▶ [Texte présenté]

LETTRE OUVERTE – à la société Tozzi Green – aux banques belge BIO et finlandaise FINNFUND – au gouvernement italien

Mesdames et Messieurs.

Nous, organisations paysannes et organisations de la société civile malgache, écrivons cette lettre pour vous informer des intimidations et des fortes pressions que subissent les habitants de la commune d’Ambatolahy dans la région d’Ihorombe à Madagascar, où l’Etat malgache a loué à la société multinationale italienne Tozzi Green 11 000 hectares de terres dans le cadre de 2 contrats de location de 30 ans chacun en 2012 puis en 2018. L’entreprise dit avoir restitué 3 900 hectares.

Lorsque la culture du jatropha par l’entreprise dans les municipalités de Satrokala et Andiolava a échoué, elle a été remplacée sur de vastes zones dans ces deux communes et dans celle d’Ambatolahy par la culture du maïs pour l’alimentation animale, ainsi que par du géranium transformé en huile essentielle principalement. L’entreprise a décidé à présent de remplacer les plantations de maïs par des arbres pour obtenir des crédits carbone.

Vous, société Tozzi Green, savez que depuis votre arrivée dans la région, les habitants de la commune d’Ambatolahy avaient refusé d’abandonner leurs terres. Ils vivent en effet de l’élevage et de l’agriculture et ont besoin de leurs terres pour réaliser leur élevage de zébus qui nécessite une grande superficie de terre pour les zones de pâturage. En outre, ils disent avoir beaucoup d’enfants, et doivent agrandir les surfaces de culture de denrées alimentaires pour l’alimentation de leurs familles. En plus du rôle important des zébus dans leur vie et leurs traditions, ils les utilisent pour piétiner les champs au moment du labour.

▶ [Données recueillies]
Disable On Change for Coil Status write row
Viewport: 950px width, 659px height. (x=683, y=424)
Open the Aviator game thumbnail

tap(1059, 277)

▶ [Consigne]
Indiquez si chaque affirmation correspond à la lettre ouverte en répondant oui ou non, puis citez les mots du texte qui tranchent.
1. L’État malgache a loué 11 000 hectares de terres à Tozzi Green.
2. L’entreprise compte remplacer les plantations de maïs par du géranium.
3. Les habitants se servent des zébus pour piétiner les champs au moment du labour.

▶ [Réponse]
1. Oui : « l’Etat malgache a loué à la société multinationale italienne Tozzi Green 11 000 hectares de terres »
2. Non : « L’entreprise a décidé à présent de remplacer les plantations de maïs par des arbres pour obtenir des crédits carbone. »
3. Oui : « ils les utilisent pour piétiner les champs au moment du labour »